— begin Data to process —
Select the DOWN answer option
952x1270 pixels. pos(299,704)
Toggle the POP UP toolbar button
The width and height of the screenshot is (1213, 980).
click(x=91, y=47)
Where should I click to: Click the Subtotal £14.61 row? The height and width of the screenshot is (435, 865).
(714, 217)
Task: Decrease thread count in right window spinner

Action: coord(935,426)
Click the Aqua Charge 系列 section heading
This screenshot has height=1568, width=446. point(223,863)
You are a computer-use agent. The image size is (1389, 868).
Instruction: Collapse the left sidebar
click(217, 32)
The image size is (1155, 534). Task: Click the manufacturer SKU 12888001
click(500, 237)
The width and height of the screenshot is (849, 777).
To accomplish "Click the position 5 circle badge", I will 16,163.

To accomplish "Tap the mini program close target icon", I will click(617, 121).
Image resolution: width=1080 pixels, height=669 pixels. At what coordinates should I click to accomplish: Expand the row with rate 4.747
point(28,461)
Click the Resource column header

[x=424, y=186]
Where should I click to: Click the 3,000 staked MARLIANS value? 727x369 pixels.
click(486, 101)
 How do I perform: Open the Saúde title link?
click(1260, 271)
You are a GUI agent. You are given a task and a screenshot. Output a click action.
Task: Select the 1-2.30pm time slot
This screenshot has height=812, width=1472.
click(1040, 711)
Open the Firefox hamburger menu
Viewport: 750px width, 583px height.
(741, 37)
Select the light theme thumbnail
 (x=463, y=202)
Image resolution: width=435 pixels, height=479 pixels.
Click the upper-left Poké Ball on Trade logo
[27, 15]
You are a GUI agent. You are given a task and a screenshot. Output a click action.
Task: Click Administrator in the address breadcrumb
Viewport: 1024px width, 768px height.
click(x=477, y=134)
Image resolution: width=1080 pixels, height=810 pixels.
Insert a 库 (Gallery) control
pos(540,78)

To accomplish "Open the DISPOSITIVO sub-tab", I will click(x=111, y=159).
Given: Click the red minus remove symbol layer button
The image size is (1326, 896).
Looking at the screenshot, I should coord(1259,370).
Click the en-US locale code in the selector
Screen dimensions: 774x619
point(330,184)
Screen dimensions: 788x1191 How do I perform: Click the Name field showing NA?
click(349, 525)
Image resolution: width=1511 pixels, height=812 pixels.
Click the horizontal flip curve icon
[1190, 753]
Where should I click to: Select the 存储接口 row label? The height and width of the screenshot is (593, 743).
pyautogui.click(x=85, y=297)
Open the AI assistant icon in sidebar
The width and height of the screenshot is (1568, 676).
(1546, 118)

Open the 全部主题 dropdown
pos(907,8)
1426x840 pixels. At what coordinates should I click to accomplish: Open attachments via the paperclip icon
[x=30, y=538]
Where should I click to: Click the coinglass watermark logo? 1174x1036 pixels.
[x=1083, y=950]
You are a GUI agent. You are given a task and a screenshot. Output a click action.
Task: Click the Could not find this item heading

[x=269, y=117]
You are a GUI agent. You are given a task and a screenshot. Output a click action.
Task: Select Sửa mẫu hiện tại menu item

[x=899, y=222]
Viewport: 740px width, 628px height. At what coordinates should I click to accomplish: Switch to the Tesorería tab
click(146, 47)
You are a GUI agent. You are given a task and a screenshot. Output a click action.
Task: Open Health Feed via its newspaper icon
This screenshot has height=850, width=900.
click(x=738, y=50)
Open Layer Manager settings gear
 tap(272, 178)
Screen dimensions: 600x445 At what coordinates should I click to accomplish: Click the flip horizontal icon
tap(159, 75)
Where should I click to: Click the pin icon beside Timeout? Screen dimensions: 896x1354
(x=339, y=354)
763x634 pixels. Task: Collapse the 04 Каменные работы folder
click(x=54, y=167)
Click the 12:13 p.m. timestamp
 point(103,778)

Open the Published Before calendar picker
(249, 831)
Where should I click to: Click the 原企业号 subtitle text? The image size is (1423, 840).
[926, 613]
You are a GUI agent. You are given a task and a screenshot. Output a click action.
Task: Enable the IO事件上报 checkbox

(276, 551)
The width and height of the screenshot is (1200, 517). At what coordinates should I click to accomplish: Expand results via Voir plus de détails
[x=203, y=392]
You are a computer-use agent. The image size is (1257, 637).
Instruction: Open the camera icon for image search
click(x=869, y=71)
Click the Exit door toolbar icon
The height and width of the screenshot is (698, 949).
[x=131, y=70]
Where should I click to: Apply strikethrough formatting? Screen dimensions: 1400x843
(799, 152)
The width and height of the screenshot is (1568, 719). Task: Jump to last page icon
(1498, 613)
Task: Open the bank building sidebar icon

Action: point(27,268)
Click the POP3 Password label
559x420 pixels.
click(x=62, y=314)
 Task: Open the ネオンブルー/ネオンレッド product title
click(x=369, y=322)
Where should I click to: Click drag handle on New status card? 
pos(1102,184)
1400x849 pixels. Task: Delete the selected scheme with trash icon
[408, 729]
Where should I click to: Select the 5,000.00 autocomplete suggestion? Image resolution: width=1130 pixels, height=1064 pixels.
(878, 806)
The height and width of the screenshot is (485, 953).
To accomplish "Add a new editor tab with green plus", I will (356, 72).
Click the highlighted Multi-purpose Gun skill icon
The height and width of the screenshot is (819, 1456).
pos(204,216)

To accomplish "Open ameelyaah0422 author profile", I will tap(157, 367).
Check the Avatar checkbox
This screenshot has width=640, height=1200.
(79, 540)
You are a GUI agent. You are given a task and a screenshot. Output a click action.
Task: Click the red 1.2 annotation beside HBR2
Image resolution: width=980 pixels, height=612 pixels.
— end Data to process —
Output every line of the material as a Markdown table with two columns, Row and Line, numbering the rows in order and skipping blank lines.

| Row | Line |
|---|---|
| 1 | Select the DOWN answer option |
| 2 | 952x1270 pixels. pos(299,704) |
| 3 | Toggle the POP UP toolbar button |
| 4 | The width and height of the screenshot is (1213, 980). |
| 5 | click(x=91, y=47) |
| 6 | Where should I click to: Click the Subtotal £14.61 row? The height and width of the screenshot is (435, 865). |
| 7 | (714, 217) |
| 8 | Task: Decrease thread count in right window spinner |
| 9 | Action: coord(935,426) |
| 10 | Click the Aqua Charge 系列 section heading |
| 11 | This screenshot has height=1568, width=446. point(223,863) |
| 12 | You are a computer-use agent. The image size is (1389, 868). |
| 13 | Instruction: Collapse the left sidebar |
| 14 | click(217, 32) |
| 15 | The image size is (1155, 534). Task: Click the manufacturer SKU 12888001 |
| 16 | click(500, 237) |
| 17 | The width and height of the screenshot is (849, 777). |
| 18 | To accomplish "Click the position 5 circle badge", I will 16,163. |
| 19 | To accomplish "Tap the mini program close target icon", I will click(617, 121). |
| 20 | Image resolution: width=1080 pixels, height=669 pixels. At what coordinates should I click to accomplish: Expand the row with rate 4.747 |
| 21 | point(28,461) |
| 22 | Click the Resource column header |
| 23 | [x=424, y=186] |
| 24 | Where should I click to: Click the 3,000 staked MARLIANS value? 727x369 pixels. |
| 25 | click(486, 101) |
| 26 |  How do I perform: Open the Saúde title link? |
| 27 | click(1260, 271) |
| 28 | You are a GUI agent. You are given a task and a screenshot. Output a click action. |
| 29 | Task: Select the 1-2.30pm time slot |
| 30 | This screenshot has height=812, width=1472. |
| 31 | click(1040, 711) |
| 32 | Open the Firefox hamburger menu |
| 33 | Viewport: 750px width, 583px height. |
| 34 | (741, 37) |
| 35 | Select the light theme thumbnail |
| 36 |  (x=463, y=202) |
| 37 | Image resolution: width=435 pixels, height=479 pixels. |
| 38 | Click the upper-left Poké Ball on Trade logo |
| 39 | [27, 15] |
| 40 | You are a GUI agent. You are given a task and a screenshot. Output a click action. |
| 41 | Task: Click Administrator in the address breadcrumb |
| 42 | Viewport: 1024px width, 768px height. |
| 43 | click(x=477, y=134) |
| 44 | Image resolution: width=1080 pixels, height=810 pixels. |
| 45 | Insert a 库 (Gallery) control |
| 46 | pos(540,78) |
| 47 | To accomplish "Open the DISPOSITIVO sub-tab", I will click(x=111, y=159). |
| 48 | Given: Click the red minus remove symbol layer button |
| 49 | The image size is (1326, 896). |
| 50 | Looking at the screenshot, I should coord(1259,370). |
| 51 | Click the en-US locale code in the selector |
| 52 | Screen dimensions: 774x619 |
| 53 | point(330,184) |
| 54 | Screen dimensions: 788x1191 How do I perform: Click the Name field showing NA? |
| 55 | click(349, 525) |
| 56 | Image resolution: width=1511 pixels, height=812 pixels. |
| 57 | Click the horizontal flip curve icon |
| 58 | [1190, 753] |
| 59 | Where should I click to: Select the 存储接口 row label? The height and width of the screenshot is (593, 743). |
| 60 | pyautogui.click(x=85, y=297) |
| 61 | Open the AI assistant icon in sidebar |
| 62 | The width and height of the screenshot is (1568, 676). |
| 63 | (1546, 118) |
| 64 | Open the 全部主题 dropdown |
| 65 | pos(907,8) |
| 66 | 1426x840 pixels. At what coordinates should I click to accomplish: Open attachments via the paperclip icon |
| 67 | [x=30, y=538] |
| 68 | Where should I click to: Click the coinglass watermark logo? 1174x1036 pixels. |
| 69 | [x=1083, y=950] |
| 70 | You are a GUI agent. You are given a task and a screenshot. Output a click action. |
| 71 | Task: Click the Could not find this item heading |
| 72 | [x=269, y=117] |
| 73 | You are a GUI agent. You are given a task and a screenshot. Output a click action. |
| 74 | Task: Select Sửa mẫu hiện tại menu item |
| 75 | [x=899, y=222] |
| 76 | Viewport: 740px width, 628px height. At what coordinates should I click to accomplish: Switch to the Tesorería tab |
| 77 | click(146, 47) |
| 78 | You are a GUI agent. You are given a task and a screenshot. Output a click action. |
| 79 | Task: Open Health Feed via its newspaper icon |
| 80 | This screenshot has height=850, width=900. |
| 81 | click(x=738, y=50) |
| 82 | Open Layer Manager settings gear |
| 83 |  tap(272, 178) |
| 84 | Screen dimensions: 600x445 At what coordinates should I click to accomplish: Click the flip horizontal icon |
| 85 | tap(159, 75) |
| 86 | Where should I click to: Click the pin icon beside Timeout? Screen dimensions: 896x1354 |
| 87 | (x=339, y=354) |
| 88 | 763x634 pixels. Task: Collapse the 04 Каменные работы folder |
| 89 | click(x=54, y=167) |
| 90 | Click the 12:13 p.m. timestamp |
| 91 |  point(103,778) |
| 92 | Open the Published Before calendar picker |
| 93 | (249, 831) |
| 94 | Where should I click to: Click the 原企业号 subtitle text? The image size is (1423, 840). |
| 95 | [926, 613] |
| 96 | You are a GUI agent. You are given a task and a screenshot. Output a click action. |
| 97 | Task: Enable the IO事件上报 checkbox |
| 98 | (276, 551) |
| 99 | The width and height of the screenshot is (1200, 517). At what coordinates should I click to accomplish: Expand results via Voir plus de détails |
| 100 | [x=203, y=392] |
| 101 | You are a computer-use agent. The image size is (1257, 637). |
| 102 | Instruction: Open the camera icon for image search |
| 103 | click(x=869, y=71) |
| 104 | Click the Exit door toolbar icon |
| 105 | The height and width of the screenshot is (698, 949). |
| 106 | [x=131, y=70] |
| 107 | Where should I click to: Apply strikethrough formatting? Screen dimensions: 1400x843 |
| 108 | (799, 152) |
| 109 | The width and height of the screenshot is (1568, 719). Task: Jump to last page icon |
| 110 | (1498, 613) |
| 111 | Task: Open the bank building sidebar icon |
| 112 | Action: point(27,268) |
| 113 | Click the POP3 Password label |
| 114 | 559x420 pixels. |
| 115 | click(x=62, y=314) |
| 116 |  Task: Open the ネオンブルー/ネオンレッド product title |
| 117 | click(x=369, y=322) |
| 118 | Where should I click to: Click drag handle on New status card?  |
| 119 | pos(1102,184) |
| 120 | 1400x849 pixels. Task: Delete the selected scheme with trash icon |
| 121 | [408, 729] |
| 122 | Where should I click to: Select the 5,000.00 autocomplete suggestion? Image resolution: width=1130 pixels, height=1064 pixels. |
| 123 | (878, 806) |
| 124 | The height and width of the screenshot is (485, 953). |
| 125 | To accomplish "Add a new editor tab with green plus", I will (356, 72). |
| 126 | Click the highlighted Multi-purpose Gun skill icon |
| 127 | The height and width of the screenshot is (819, 1456). |
| 128 | pos(204,216) |
| 129 | To accomplish "Open ameelyaah0422 author profile", I will tap(157, 367). |
| 130 | Check the Avatar checkbox |
| 131 | This screenshot has width=640, height=1200. |
| 132 | (79, 540) |
| 133 | You are a GUI agent. You are given a task and a screenshot. Output a click action. |
| 134 | Task: Click the red 1.2 annotation beside HBR2 |
| 135 | Image resolution: width=980 pixels, height=612 pixels. |